--- Given records ---

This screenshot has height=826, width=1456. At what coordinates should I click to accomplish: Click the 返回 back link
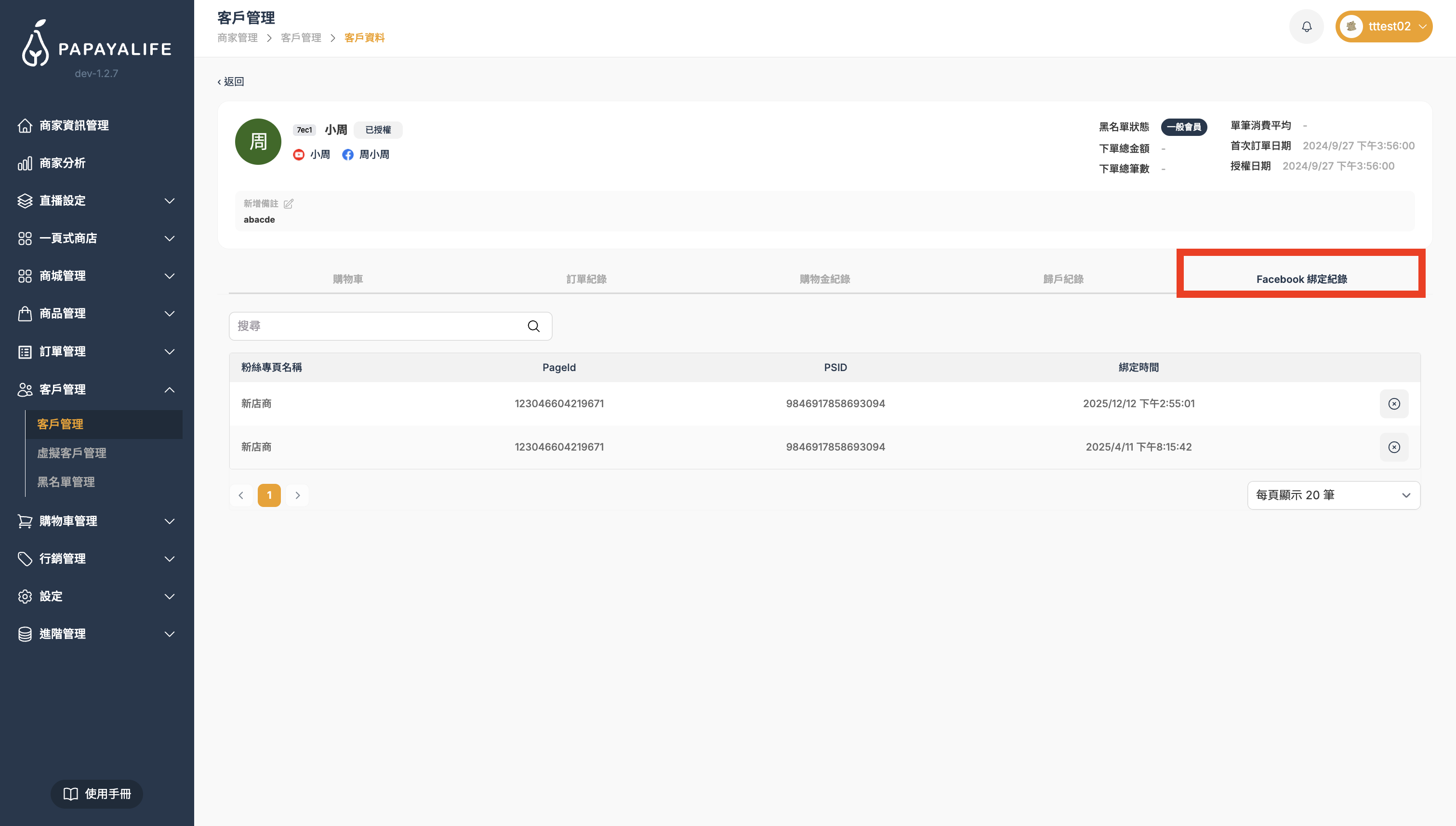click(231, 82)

---
--- Given records ---

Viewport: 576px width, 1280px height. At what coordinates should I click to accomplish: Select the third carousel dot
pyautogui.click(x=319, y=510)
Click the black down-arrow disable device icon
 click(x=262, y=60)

---

Pull out each line in the entries that contains the string "coordinates", copying it in full.

This screenshot has height=826, width=1456. At what coordinates should I click to accomplish: Click the 返回 back link
Viewport: 576px width, 1280px height. At what coordinates should I click to accomplish: Select the third carousel dot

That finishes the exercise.